Jerott Blyth shrugged his shoulders. ‘Let him joke. Mr Crawford is here, I believe, to display his heroism in reclaiming a woman bold enough to escape from his bed. We are here to save souls.’

‘Forgive me,’ said Lymond. ‘I thought that when you ran crying with your troubles to Mother Church, they put you under oath to fight. I run risks to improve my lot in this life; you to ensure your comforts in the next. You are under orders; I am not. The Turk worships and kills just as you do: what offends you in him?’

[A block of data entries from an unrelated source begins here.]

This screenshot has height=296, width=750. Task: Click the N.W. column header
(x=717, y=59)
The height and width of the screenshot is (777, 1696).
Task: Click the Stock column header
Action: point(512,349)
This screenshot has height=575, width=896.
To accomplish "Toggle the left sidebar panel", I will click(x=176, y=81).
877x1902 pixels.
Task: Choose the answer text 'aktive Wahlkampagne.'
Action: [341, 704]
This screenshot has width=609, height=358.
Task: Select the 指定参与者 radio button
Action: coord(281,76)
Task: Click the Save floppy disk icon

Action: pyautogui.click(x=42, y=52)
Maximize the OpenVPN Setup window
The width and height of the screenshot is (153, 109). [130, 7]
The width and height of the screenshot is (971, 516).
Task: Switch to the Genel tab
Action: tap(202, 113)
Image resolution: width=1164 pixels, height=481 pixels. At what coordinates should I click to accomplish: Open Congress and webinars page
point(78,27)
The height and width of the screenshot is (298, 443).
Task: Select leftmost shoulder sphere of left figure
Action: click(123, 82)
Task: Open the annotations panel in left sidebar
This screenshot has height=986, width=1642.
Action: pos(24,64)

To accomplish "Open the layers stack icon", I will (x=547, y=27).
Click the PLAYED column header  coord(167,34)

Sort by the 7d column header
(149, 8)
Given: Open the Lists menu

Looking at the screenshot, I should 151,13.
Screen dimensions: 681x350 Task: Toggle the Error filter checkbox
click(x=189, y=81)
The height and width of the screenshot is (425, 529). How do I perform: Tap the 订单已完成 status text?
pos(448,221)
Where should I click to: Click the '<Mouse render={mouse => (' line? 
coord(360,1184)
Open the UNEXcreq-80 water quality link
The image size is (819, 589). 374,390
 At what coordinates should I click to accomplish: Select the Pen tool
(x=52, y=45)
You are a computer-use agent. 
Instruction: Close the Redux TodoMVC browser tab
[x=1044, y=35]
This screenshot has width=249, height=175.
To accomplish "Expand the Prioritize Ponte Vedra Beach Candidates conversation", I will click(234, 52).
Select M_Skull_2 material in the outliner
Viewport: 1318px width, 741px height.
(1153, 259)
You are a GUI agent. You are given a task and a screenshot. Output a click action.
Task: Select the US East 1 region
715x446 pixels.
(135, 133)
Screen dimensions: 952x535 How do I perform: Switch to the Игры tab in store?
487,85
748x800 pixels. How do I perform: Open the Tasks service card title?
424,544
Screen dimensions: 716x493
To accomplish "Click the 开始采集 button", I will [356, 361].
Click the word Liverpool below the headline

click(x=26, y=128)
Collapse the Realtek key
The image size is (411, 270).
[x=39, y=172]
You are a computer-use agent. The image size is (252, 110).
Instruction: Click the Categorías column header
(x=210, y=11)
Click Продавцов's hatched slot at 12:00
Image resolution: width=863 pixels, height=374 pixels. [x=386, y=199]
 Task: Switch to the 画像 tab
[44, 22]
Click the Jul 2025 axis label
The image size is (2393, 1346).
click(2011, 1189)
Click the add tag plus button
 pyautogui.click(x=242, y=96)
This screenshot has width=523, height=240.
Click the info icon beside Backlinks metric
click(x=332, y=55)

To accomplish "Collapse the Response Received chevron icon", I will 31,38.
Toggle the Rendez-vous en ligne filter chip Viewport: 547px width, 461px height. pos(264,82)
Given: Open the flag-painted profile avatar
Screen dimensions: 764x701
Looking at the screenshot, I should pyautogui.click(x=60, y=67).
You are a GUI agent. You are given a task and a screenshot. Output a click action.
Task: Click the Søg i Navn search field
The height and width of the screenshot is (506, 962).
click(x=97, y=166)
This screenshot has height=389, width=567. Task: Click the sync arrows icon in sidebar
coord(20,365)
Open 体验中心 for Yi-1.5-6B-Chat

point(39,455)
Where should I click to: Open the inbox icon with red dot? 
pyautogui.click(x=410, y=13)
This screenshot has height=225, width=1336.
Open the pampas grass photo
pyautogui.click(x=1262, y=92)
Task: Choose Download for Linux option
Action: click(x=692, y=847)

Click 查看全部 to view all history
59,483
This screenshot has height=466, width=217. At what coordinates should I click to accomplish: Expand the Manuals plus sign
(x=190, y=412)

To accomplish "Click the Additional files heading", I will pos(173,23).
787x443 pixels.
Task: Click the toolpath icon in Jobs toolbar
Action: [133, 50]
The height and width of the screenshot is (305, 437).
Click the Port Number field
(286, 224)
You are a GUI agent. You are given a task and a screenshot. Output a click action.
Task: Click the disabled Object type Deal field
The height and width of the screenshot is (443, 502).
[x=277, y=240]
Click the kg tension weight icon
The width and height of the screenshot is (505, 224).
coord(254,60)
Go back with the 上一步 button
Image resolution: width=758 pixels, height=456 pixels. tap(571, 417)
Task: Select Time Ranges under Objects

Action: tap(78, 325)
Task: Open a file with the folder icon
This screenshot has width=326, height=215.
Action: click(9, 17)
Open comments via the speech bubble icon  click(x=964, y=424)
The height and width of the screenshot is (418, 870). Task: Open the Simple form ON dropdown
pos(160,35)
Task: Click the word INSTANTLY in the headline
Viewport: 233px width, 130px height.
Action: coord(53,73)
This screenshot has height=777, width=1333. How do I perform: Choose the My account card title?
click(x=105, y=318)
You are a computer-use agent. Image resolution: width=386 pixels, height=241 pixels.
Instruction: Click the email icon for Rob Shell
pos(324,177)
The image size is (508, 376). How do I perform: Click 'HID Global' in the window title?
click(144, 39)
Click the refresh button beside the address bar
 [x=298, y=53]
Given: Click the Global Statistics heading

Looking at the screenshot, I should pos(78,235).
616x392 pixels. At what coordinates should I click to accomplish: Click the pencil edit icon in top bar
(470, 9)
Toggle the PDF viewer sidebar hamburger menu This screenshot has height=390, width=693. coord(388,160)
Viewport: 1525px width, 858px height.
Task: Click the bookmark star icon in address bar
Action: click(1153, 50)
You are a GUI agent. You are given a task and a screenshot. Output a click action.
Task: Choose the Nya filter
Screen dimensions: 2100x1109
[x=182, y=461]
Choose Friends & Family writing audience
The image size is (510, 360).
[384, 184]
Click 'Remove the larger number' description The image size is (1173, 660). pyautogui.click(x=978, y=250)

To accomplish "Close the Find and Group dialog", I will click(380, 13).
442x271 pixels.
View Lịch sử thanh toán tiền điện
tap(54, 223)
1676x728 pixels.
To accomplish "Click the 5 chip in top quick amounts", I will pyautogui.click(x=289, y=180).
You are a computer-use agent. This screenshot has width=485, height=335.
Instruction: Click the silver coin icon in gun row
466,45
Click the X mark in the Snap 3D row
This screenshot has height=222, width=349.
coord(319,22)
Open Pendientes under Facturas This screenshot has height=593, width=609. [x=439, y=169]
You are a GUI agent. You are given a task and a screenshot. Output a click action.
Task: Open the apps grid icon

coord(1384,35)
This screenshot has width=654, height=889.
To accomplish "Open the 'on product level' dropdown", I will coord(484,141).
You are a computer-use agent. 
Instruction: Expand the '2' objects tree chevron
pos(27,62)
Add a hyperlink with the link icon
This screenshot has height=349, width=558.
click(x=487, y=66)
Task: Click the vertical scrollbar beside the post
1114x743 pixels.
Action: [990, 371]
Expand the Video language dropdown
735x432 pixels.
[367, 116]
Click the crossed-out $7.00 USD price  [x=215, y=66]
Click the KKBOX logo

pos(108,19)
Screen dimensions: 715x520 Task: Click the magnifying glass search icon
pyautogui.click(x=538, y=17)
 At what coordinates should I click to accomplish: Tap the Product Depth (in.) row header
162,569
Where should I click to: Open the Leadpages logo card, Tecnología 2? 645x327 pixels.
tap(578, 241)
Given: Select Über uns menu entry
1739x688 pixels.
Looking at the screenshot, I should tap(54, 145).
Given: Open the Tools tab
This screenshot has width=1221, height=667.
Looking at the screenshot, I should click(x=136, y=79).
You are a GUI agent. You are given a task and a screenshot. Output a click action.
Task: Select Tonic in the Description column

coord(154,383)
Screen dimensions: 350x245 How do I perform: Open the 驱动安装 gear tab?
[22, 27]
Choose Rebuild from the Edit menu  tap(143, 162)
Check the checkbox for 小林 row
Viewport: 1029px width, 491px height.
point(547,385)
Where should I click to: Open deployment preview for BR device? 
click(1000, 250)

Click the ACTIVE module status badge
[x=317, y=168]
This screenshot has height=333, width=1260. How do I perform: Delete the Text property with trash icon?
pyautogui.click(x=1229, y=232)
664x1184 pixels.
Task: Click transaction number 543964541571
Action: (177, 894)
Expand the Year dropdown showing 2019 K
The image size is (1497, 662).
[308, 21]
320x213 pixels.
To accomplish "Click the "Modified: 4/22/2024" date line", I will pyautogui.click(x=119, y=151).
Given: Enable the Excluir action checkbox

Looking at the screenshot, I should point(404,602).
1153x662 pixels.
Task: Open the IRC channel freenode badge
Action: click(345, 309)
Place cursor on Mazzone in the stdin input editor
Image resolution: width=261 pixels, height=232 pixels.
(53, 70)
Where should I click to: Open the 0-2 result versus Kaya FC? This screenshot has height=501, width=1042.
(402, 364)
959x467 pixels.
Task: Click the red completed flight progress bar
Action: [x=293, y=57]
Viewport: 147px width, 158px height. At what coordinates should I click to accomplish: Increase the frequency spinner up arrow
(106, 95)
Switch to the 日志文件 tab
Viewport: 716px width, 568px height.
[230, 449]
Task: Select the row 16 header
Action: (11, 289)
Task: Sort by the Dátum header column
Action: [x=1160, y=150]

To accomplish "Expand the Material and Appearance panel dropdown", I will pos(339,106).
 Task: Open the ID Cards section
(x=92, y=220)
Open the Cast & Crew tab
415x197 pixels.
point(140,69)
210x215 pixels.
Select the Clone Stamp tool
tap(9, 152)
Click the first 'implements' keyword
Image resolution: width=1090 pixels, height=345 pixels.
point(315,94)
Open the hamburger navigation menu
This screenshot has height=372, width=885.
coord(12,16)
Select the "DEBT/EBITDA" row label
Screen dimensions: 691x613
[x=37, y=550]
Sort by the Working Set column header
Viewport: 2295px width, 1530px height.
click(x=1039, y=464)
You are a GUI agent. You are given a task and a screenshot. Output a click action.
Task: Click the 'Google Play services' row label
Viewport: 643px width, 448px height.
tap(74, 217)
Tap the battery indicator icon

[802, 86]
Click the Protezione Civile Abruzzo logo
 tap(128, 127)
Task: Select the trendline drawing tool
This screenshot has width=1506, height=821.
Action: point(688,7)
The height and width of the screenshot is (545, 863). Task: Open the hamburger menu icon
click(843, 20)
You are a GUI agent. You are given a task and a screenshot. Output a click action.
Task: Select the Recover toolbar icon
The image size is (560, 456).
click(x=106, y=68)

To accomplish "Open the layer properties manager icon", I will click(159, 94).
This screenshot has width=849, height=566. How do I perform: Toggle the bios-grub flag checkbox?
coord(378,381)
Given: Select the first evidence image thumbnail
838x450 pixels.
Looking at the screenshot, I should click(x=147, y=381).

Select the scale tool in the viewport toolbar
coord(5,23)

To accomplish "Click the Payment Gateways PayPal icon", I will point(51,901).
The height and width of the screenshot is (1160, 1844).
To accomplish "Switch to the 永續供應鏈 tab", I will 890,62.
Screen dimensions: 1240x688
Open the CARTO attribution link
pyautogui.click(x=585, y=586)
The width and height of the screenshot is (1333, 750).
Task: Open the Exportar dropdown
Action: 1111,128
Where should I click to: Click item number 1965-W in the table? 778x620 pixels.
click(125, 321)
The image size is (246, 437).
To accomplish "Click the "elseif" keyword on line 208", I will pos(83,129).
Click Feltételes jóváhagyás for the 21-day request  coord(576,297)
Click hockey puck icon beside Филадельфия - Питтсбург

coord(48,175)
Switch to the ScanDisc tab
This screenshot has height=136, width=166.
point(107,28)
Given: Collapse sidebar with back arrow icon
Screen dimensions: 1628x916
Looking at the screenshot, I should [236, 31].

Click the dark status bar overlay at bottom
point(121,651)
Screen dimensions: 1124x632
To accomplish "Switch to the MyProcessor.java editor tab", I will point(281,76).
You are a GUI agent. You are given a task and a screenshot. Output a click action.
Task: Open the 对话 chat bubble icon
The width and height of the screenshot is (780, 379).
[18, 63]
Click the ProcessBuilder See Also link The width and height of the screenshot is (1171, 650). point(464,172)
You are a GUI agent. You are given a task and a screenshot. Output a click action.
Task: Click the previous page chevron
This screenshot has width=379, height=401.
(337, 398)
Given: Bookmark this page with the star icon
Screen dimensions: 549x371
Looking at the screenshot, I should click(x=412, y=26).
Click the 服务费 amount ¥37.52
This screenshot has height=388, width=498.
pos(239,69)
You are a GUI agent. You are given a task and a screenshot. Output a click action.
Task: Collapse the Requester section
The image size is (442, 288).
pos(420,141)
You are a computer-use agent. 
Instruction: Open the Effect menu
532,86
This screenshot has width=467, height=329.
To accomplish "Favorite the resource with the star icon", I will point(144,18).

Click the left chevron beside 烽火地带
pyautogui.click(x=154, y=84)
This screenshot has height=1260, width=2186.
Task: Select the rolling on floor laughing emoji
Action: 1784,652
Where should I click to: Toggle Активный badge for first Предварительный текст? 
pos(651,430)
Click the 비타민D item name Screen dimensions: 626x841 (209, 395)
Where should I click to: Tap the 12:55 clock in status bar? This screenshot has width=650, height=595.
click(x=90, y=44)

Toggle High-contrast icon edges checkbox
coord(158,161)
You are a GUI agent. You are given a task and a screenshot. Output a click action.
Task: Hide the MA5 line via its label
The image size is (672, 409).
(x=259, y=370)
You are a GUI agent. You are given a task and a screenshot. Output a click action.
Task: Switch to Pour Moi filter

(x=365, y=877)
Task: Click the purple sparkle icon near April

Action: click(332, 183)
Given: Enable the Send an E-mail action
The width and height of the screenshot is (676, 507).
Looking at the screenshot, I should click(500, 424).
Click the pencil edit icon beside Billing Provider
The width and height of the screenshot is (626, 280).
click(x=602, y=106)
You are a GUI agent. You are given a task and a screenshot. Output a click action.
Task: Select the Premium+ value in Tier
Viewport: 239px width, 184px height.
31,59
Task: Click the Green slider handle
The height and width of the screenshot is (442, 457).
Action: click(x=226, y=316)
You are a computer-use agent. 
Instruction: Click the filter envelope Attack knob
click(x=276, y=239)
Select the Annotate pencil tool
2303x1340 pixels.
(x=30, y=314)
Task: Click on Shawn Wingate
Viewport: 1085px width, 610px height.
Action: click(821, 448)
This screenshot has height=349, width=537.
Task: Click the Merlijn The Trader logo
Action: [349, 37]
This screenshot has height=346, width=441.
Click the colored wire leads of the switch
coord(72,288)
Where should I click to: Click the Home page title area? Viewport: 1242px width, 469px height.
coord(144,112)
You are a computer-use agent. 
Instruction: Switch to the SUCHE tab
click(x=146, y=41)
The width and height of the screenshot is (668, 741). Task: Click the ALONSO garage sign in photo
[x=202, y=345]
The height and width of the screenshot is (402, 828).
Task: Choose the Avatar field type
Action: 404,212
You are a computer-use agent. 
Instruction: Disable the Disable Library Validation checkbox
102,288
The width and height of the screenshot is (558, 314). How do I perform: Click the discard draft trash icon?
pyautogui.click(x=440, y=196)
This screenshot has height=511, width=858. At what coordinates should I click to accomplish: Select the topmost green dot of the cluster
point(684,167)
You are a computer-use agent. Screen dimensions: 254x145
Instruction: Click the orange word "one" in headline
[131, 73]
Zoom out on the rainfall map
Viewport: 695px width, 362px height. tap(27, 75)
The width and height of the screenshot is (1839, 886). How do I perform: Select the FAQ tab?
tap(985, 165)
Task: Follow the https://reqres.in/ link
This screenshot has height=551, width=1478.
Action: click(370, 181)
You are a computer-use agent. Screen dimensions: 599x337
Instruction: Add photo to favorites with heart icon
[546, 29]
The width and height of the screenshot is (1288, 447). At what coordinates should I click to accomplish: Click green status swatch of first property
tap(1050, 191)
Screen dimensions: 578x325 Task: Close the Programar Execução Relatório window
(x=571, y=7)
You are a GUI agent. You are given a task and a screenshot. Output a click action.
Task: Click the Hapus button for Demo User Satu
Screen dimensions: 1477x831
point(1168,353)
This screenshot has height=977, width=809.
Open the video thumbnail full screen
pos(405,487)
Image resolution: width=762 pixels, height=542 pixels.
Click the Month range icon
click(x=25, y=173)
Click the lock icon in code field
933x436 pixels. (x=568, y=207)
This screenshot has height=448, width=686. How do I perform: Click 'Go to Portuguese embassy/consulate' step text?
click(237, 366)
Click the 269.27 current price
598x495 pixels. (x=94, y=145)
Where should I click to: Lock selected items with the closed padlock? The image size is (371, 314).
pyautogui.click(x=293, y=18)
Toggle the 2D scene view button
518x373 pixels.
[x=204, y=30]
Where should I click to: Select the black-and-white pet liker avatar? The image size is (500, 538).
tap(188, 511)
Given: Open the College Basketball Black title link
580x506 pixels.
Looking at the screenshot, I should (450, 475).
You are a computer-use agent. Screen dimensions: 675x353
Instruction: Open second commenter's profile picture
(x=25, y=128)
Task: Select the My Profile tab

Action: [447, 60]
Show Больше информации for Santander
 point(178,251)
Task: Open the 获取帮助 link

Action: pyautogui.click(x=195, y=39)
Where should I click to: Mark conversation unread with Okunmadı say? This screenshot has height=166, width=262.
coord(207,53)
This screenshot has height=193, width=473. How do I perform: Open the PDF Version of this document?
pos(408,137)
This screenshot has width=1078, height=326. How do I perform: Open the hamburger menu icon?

Just in time, Gabriel said ‘
Jerott
!’ and added less urgently, ‘I invited you to air your anger, not to resort to force.’ And to Lymond, a smile in his eyes, ‘You love malice, do you not, and to trifle with blasphemy? Most of us came to the Order for an unworthy cause. Jerott lost a bride; you need not remind him. I’—he hesitated—‘had a power I was reluctant to use in case I became led astray. Some, like Strozzi, came I believe to train in the finest school in the world out of personal ambition. But when you say the Order should die, you are not thinking of that, or of the poor, silly leadership we have, or of our human frailties. You are not thinking of Galatian de Césel or Juan de Homedès, but of the weapon we make.’

‘Against the Turk? He would like the whole world Turkish,’ said Jerott. At Gabriel’s reproach he had flushed. ‘Can’t you see our
muézzins
climbing St Giles’s steeple five times a day:
Allâhu ákbar
!
Lâ ilâha Allâh! Lâ ilâha ílla’llâh!

Determinedly patient Graham Malett’s voice cut off the warble. ‘Consider that, unlike us, Francis has come fresh from Europe, and you will see. The struggle for power in Europe and Asia is being fought between four powers—England, France, Turkey and the Empire. This Order serves God. It also serves
per se
any power which for reasons good or evil wishes to destroy the allies of Turkey. Juan de Homedès is Spanish. He fears for the Order’s possession of Malta, so he supports the Empire in her war against Turkey’s ally France, Christian nation against Christian nation. We drive the Turk out of Bône not because we wish it, but because the Emperor chooses it, and we bring down on ourselves, not on Charles, the vengeance of Suleiman.’